• _What is expected_: Given the records below, would you repeat exactly the lines that begin at the one containing "Select the bold Standardschrift label" and end at the one containing "481x252 pixels.", inclusive?

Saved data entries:

● ● ● ● ● ● ●

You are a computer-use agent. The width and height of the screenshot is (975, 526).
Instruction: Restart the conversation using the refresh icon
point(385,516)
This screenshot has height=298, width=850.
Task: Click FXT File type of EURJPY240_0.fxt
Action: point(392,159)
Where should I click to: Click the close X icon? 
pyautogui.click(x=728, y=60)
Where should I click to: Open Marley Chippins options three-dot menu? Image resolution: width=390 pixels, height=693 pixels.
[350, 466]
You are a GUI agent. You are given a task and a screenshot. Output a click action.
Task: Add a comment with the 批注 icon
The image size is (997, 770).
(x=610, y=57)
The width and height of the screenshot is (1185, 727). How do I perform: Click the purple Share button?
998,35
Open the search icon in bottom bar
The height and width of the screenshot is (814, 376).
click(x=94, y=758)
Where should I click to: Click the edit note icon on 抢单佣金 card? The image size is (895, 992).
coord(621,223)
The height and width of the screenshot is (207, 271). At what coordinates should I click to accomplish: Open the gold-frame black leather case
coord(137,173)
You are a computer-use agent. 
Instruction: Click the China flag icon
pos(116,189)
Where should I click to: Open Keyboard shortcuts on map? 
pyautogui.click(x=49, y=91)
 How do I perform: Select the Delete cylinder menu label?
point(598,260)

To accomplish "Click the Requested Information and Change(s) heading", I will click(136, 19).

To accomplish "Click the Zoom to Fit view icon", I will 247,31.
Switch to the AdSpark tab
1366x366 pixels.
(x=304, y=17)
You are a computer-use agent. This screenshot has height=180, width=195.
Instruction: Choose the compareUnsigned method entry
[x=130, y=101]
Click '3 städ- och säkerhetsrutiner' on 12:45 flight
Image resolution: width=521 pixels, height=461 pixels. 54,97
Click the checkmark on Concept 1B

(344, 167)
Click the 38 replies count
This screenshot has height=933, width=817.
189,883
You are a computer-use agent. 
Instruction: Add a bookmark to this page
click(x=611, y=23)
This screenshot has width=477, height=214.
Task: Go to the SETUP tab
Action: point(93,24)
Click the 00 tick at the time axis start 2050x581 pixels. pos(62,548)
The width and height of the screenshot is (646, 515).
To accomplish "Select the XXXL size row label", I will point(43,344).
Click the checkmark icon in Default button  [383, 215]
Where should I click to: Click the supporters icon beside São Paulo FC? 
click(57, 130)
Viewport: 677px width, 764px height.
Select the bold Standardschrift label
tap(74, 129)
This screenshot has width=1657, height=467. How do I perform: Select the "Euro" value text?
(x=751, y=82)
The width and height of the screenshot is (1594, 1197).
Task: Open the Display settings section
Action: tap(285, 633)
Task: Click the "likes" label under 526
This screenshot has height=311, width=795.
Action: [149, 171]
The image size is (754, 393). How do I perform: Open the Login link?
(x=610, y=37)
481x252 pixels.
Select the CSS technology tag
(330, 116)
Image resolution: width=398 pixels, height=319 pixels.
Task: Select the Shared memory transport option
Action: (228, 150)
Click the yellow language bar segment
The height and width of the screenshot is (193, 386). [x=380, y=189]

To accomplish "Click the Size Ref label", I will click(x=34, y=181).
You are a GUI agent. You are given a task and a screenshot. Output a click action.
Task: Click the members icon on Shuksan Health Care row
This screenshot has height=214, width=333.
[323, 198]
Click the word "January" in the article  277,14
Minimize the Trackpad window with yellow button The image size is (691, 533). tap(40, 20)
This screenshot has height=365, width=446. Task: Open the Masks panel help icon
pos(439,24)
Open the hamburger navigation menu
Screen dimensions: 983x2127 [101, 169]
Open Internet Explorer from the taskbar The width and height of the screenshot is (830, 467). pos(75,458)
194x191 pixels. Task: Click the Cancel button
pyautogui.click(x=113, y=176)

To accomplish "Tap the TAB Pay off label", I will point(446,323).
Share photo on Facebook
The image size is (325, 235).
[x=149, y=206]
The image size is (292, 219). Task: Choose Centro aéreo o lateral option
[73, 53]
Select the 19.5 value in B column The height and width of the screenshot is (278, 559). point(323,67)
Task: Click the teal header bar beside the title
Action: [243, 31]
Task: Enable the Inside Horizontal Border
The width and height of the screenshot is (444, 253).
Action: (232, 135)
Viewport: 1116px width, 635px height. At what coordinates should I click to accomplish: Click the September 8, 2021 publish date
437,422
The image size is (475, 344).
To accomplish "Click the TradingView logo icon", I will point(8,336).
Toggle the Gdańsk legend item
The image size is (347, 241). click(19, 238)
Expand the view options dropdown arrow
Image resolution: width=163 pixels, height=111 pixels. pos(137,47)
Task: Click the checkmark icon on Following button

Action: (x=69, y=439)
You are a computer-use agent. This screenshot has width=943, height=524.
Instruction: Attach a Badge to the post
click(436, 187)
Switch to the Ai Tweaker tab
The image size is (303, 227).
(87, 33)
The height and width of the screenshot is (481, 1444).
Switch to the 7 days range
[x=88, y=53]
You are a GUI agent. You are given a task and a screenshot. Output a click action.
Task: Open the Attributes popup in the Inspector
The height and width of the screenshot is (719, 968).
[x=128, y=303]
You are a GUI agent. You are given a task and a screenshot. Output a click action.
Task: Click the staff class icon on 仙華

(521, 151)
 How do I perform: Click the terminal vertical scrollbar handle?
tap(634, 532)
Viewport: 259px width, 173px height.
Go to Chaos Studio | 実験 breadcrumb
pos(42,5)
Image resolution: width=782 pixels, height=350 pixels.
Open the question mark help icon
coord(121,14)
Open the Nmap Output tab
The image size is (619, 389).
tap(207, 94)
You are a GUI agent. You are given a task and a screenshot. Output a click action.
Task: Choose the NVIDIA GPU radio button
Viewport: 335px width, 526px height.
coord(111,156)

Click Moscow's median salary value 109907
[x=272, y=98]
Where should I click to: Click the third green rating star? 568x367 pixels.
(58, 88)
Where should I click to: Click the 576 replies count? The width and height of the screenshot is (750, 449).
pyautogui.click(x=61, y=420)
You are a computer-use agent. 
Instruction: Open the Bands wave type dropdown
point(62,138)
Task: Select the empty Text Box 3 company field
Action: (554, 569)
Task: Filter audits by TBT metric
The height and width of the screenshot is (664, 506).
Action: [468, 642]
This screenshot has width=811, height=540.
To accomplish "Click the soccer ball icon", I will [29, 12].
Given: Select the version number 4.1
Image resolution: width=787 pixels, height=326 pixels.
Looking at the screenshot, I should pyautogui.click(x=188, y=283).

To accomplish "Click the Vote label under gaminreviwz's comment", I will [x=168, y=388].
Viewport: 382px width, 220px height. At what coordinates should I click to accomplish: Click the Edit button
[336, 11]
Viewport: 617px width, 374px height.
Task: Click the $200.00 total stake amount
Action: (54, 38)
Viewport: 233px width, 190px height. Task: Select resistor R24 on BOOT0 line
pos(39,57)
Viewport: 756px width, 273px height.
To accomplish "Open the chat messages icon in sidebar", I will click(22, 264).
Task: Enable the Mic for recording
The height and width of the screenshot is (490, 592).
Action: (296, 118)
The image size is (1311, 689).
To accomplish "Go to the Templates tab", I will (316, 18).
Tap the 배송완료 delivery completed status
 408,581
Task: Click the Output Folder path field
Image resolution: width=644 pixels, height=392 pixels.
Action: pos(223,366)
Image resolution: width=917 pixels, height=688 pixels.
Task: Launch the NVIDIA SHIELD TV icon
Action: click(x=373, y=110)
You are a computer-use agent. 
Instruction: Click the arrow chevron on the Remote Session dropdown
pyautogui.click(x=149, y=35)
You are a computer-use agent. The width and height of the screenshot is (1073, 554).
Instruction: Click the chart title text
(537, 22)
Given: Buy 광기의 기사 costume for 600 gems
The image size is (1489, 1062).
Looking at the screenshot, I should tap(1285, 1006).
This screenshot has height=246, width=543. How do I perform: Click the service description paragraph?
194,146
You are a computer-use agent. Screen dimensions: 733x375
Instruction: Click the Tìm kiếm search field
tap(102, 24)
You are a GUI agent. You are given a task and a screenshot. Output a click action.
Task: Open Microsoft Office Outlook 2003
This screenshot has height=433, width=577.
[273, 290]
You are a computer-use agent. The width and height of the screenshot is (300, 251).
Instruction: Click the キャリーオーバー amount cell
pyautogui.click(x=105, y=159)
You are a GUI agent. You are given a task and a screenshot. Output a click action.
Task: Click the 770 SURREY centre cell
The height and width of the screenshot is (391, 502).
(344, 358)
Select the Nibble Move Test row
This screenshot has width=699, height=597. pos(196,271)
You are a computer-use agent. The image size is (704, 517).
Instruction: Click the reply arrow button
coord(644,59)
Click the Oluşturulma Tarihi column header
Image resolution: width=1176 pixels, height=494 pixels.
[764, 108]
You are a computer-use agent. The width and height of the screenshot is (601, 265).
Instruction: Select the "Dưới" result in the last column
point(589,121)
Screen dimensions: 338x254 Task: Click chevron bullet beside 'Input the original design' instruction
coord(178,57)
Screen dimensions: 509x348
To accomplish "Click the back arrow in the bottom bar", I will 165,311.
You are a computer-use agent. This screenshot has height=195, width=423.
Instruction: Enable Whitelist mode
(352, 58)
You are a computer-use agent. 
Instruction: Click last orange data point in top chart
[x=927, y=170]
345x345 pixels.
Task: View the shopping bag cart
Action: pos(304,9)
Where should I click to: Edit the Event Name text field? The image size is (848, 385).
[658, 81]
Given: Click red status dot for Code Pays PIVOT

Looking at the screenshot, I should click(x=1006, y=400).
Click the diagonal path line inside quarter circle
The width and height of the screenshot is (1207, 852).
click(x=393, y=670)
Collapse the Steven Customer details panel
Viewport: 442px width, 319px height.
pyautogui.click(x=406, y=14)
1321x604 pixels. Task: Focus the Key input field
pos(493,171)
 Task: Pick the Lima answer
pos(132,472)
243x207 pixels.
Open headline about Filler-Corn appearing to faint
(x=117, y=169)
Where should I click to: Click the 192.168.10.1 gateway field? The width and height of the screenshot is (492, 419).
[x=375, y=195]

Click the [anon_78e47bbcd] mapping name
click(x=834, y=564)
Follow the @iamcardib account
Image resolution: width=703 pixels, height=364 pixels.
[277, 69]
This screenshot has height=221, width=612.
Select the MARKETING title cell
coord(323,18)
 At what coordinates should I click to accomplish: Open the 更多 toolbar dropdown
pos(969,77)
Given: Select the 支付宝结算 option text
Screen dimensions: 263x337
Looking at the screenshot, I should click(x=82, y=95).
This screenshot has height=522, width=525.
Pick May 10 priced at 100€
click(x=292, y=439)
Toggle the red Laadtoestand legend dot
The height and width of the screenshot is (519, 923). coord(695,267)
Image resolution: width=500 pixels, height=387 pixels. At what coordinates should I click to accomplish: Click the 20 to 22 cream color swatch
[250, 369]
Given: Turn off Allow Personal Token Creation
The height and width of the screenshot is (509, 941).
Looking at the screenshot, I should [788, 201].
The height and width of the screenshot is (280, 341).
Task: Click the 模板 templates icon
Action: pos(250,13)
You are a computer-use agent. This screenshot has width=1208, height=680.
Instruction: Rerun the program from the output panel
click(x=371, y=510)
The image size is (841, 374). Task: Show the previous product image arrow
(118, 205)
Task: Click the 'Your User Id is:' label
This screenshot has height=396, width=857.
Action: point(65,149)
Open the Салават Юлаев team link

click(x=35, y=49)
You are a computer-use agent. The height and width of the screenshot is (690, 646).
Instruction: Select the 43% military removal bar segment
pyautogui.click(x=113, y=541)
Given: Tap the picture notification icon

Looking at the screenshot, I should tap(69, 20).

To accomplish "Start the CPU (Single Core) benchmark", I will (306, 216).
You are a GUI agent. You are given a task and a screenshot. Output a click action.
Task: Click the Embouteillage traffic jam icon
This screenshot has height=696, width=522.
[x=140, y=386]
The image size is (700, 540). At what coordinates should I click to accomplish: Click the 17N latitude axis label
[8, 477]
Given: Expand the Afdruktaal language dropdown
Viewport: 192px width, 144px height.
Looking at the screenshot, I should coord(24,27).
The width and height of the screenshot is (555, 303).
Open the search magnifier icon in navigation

● ● ● ● ● ● ●

• _Result for this task_:
Select the bold Standardschrift label
tap(74, 129)
This screenshot has width=1657, height=467. How do I perform: Select the "Euro" value text?
(x=751, y=82)
The width and height of the screenshot is (1594, 1197).
Task: Open the Display settings section
Action: tap(285, 633)
Task: Click the "likes" label under 526
This screenshot has height=311, width=795.
Action: [149, 171]
The image size is (754, 393). How do I perform: Open the Login link?
(x=610, y=37)
481x252 pixels.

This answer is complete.